Mention Hearing – 10 May 2017

  1. At the mention hearing on 10 May 2017, the mother was represented by counsel while the father was self-represented (as he was before the Full Court).
  2. By the time of the hearing on 10 May 2017, the DHHS had provided a report addressing the notices of risk. Copies of its response were provided to the parties. Contextually, the matters raised by the DHHS’s response recognised that, since contact with Mr Harris has resumed, the children had become aggressive towards their mother. In the course of the hearing, the father referred to video recordings taken by the children which were said to evidence the scale of the conflict with the mother. How, why or at whose suggestion the children came to make any such recordings has not been explored.
  3. The DHHS’s response further observed that the father has acted in breach of the parenting orders (which he denies), and has since involved the children and third parties in a campaign against the mother. The reference to third parties appears to be a reference to the father’s parents in providing means of communication to their grandchildren. The DHHS’s report states that the elder child intends to live with the father, despite there being in operation an intervention restricting the father’s contact. These matters also remain to be tested at a hearing.

Task
Reproduce the hearing excerpt, beginning at the words "Mention Hearing –" and stopping after "the Full Court).", and switch "counsel" to "a solicitor".

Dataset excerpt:
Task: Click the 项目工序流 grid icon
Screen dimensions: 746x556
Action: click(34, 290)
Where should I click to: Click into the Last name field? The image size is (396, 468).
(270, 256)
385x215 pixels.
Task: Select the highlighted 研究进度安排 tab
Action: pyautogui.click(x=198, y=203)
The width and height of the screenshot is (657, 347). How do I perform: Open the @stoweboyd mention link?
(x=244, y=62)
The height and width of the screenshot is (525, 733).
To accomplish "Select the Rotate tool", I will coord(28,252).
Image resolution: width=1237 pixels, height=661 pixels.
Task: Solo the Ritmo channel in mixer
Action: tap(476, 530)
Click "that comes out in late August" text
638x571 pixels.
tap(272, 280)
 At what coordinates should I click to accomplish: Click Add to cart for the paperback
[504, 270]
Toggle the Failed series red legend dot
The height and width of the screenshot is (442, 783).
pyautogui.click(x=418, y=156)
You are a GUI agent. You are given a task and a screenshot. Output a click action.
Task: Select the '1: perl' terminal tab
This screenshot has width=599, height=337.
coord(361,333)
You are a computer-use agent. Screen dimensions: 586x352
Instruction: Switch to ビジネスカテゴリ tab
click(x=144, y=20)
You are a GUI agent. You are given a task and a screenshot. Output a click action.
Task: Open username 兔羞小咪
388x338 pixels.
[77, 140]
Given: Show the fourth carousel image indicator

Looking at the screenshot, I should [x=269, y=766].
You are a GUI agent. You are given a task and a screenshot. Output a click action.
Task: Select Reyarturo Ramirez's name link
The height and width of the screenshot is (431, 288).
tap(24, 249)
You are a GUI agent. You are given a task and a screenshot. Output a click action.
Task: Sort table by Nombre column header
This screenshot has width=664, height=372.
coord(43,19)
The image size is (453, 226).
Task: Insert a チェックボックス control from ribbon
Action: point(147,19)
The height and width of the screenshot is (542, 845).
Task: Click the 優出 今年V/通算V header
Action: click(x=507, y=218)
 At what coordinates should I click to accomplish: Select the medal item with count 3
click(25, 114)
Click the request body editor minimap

Written response
Mention Hearing – 10 May 2017

  1. At the mention hearing on 10 May 2017, the mother was represented by a solicitor while the father was self-represented (as he was before the Full Court).